Thousands of families on track to miss out on planned bump to child benefit

OTTAWA — A planned increase in the value of the Canada Child Benefit will miss just over one-fifth of Indigenous families living on reserves, part of the five per cent of families nationwide who don’t receive the monthly payments.

Federal officials plan to visit more than 500 rural and remote Indigenous communities over the next 11 months to get more people to take advantage of the benefit by simply filing their taxes.

The value of the tax-free benefit is based on income plucked from annual tax returns that were due last month.

Government documents obtained by The Canadian Press under the access-to-information law show that in the first year of a three-year outreach plan, officials visited 613 Indigenous communities, 62 per cent of which Employment and Social Development Canada had not previously visited.

The documents for a meeting last June between officials at ESDC and the Canada Revenue Agency noted challenges including geography, language and weather, but found a positive effect “on service delivery for both clients and staff.”

Social Development Minister Yves Duclos said the numbers of people missing out on the benefit are a concern, despite being an improvement on the system the Canada Child Benefit replaced when it was introduced in July 2016.

Under the previous mix of a universal monthly benefit and assorted tax credits, take-up was about 50 per cent of Indigenous families, Duclos said.

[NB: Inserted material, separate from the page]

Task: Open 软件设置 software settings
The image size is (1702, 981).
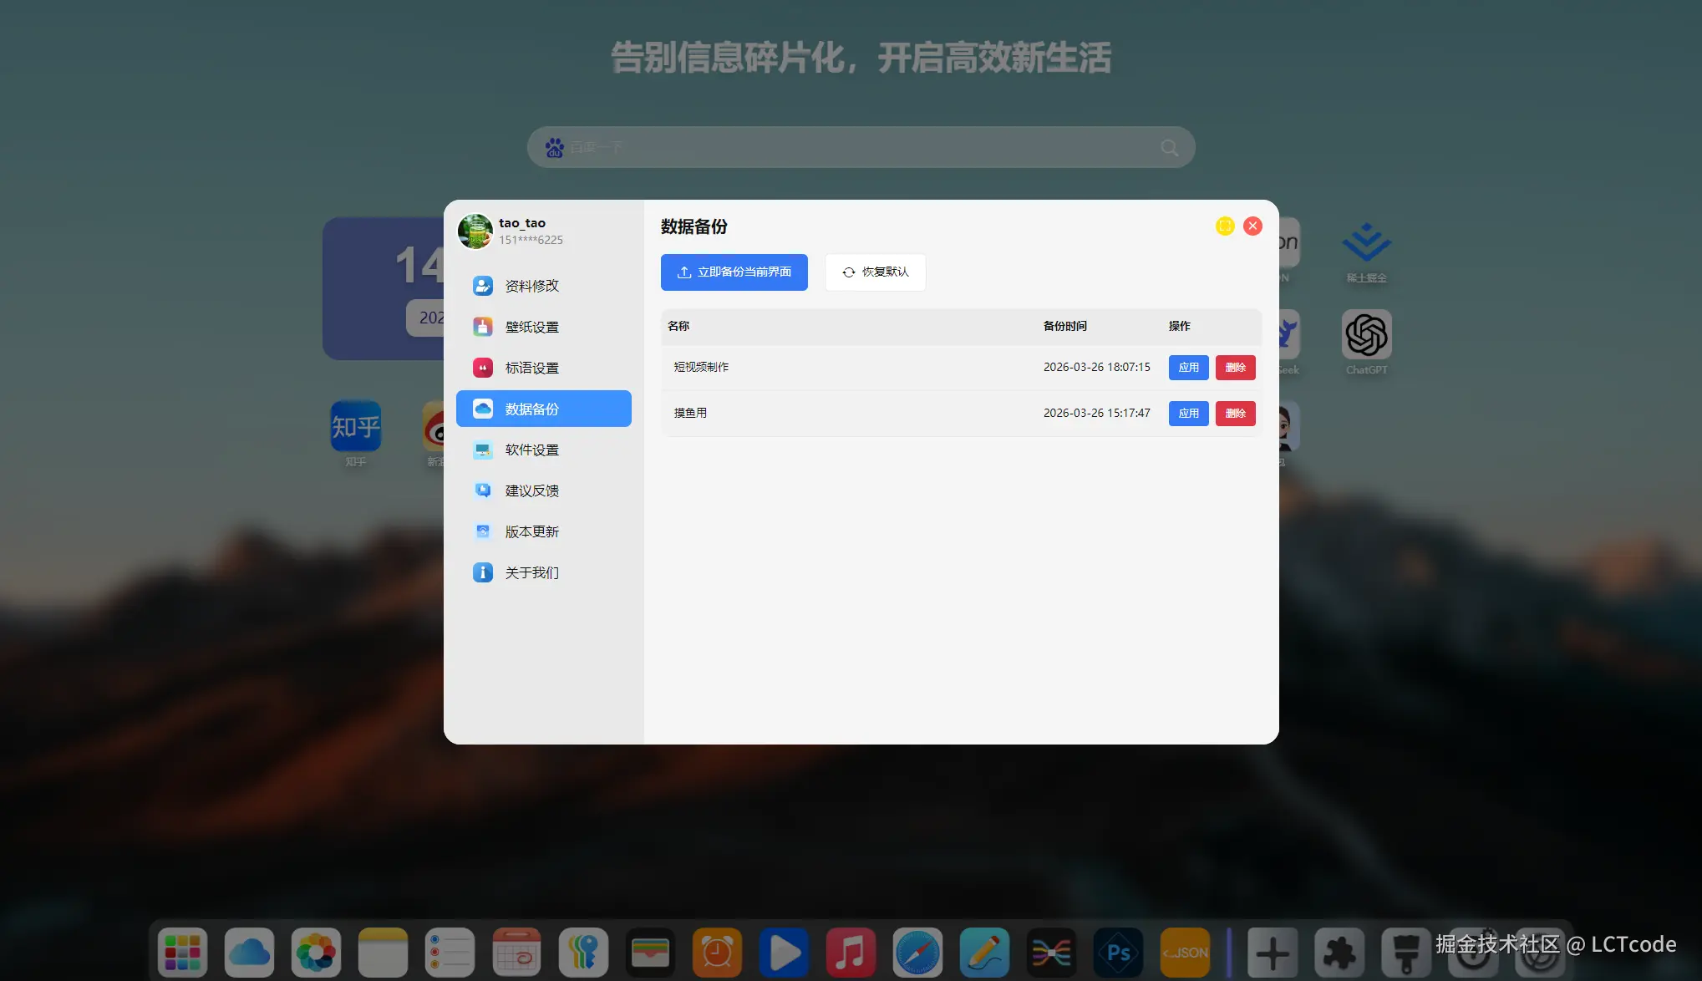Action: pyautogui.click(x=531, y=450)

“There is a lot more work to do and it has to do with tax filing, it has to do with reaching out to remote communities, it has to do with working respectfully with Indigenous leaders,” Duclos said in a telephone interview Monday.

“In short, more to do, but I think some progress that we can build on.”

The value of the benefit is increasing this summer for the second year in a row under a plan the Liberals first announced in fall 2017, to peg payments to the rate of inflation, similar to payments from the old-age security and the guaranteed income supplement programs.

The maximum child-benefit payments will be $6,639 for each child up to age five, and up to $5,602 per child aged six to 17 starting on July 20.

There is broad agreement that the child benefit has helped lift some 278,000 children above the official poverty line, with help from good economic conditions, but experts predicted a decline in the effects if the Liberals had waited to index the benefit to the rate of inflation until next year as originally planned.

The concern was that the benefit’s buying power would erode over time as prices increased but benefit payments did not.